Microsoft is to cut up to 18,000 jobs marking the deepest cuts in the technology firm's 39-year history.

The bulk of the cuts, around 12,500, will be in its phone unit Nokia, which Microsoft bought in April, the firm said., external

Microsoft pledged to cut $600m (£350.8m) per year in costs within 18 months of closing the acquisition.

The cuts are much more severe than the 6,000 initially expected.

The firm employs 127,000 globally, including 3,500 staff in the UK.

Microsoft declined to say how many jobs in the UK would be cut as a result of the changes.

Chief executive officer Satya Nadella, who took the helm in February, wants the firm to shift its focus away from software to online services, apps and devices.

"Making these decisions to change are difficult, but necessary," Mr Nadella wrote in the announcement to staff.

The firm said it also planned to have fewer layers of management "to accelerate the flow of information and decision making."

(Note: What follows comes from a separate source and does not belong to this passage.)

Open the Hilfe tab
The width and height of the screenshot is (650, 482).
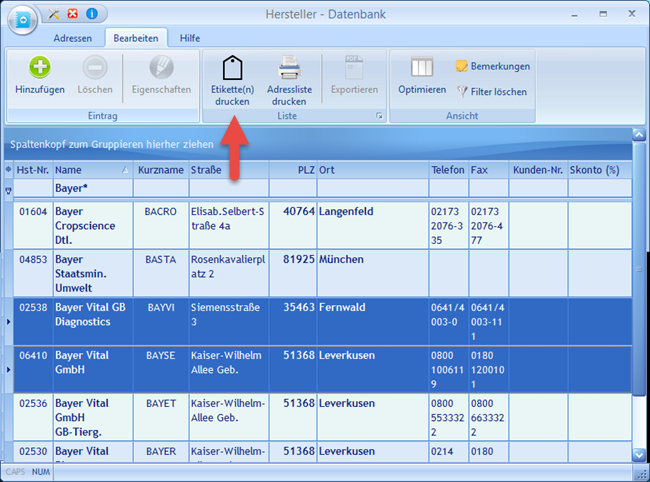(190, 38)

Microsoft said staff affected by the job cuts would be notified over the next six months, and they would be "fully completed" by the the end of June next year.

In total it said the cuts, including severance pay, would cost it between $1.1bn to $1.6bn (£643m to £935m) over the next year.

Daniel Ives, an analyst at FBR Capital Markets & Co, told the BBC that although it was painful the cuts would "put the company in a much better situation for the coming years".

"It's been a decade of pain and now you finally have a chief executive that's going to be pro-active rather than re-active and put Microsoft in a situation that they could be a successful mobile and cloud player," he added.

Analysis, BBC technology reporter Joe Miller:

Satya Nadella has only held the reins at Microsoft for five months, but the Nietzsche-quoting chief executive is determined to shake-up the once dominant firm.

Microsoft's operating systems, which used to be the outright leader in personal computing, are now only used on 14% of devices, if you take into account smartphones and tablets.

Adapting to what Mr Nadella calls a "mobile-first, cloud-first" world was the driving force behind Microsoft's $7.2bn acquisition of Nokia's mobile handset division earlier this year, and the job cuts announced on Thursday, many of which involve Nokia departments, are designed to "simplify" this process.

The tech industry, Mr Nadella said in an email to employees last week, "does not respect tradition, it only respects innovation," and his hope is that a focus on productivity tools such as Skype and personal assistant Cortana will bring back this said respect.

Perhaps it will, but not, it seems, without casualties.

Last week, Mr Nadella rebranded the firm as "the productivity and platform company for the mobile-first and cloud-first world."

The cuts are aimed at helping Microsoft better compete with rivals including Google and Apple.

The last significant job cuts at the firm were in early 2009, when previous chief executive Steve Ballmer axed 5,800 staff.